***** DATASET RECORDS *****
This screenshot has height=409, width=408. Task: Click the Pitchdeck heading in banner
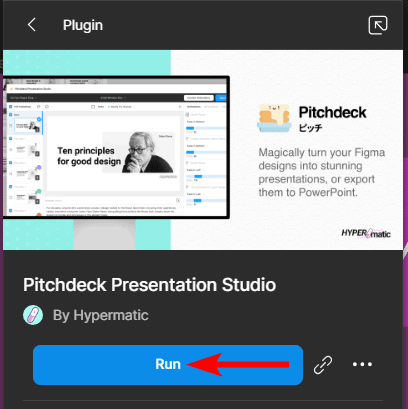[x=332, y=112]
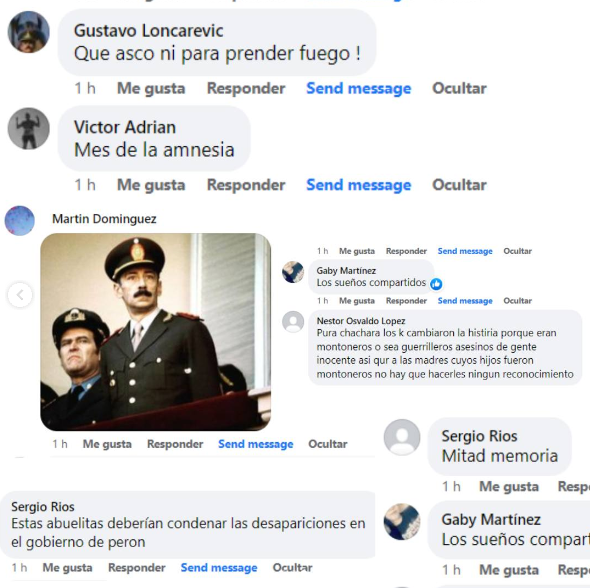Send message to Victor Adrian
Image resolution: width=590 pixels, height=588 pixels.
click(x=359, y=185)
*****
Everything but the pictures is needed: copy the data above exactly.

• SOLUTION:
This screenshot has height=409, width=408. Task: Click the Pitchdeck heading in banner
[x=332, y=112]
Send message to Victor Adrian
Image resolution: width=590 pixels, height=588 pixels.
click(x=359, y=185)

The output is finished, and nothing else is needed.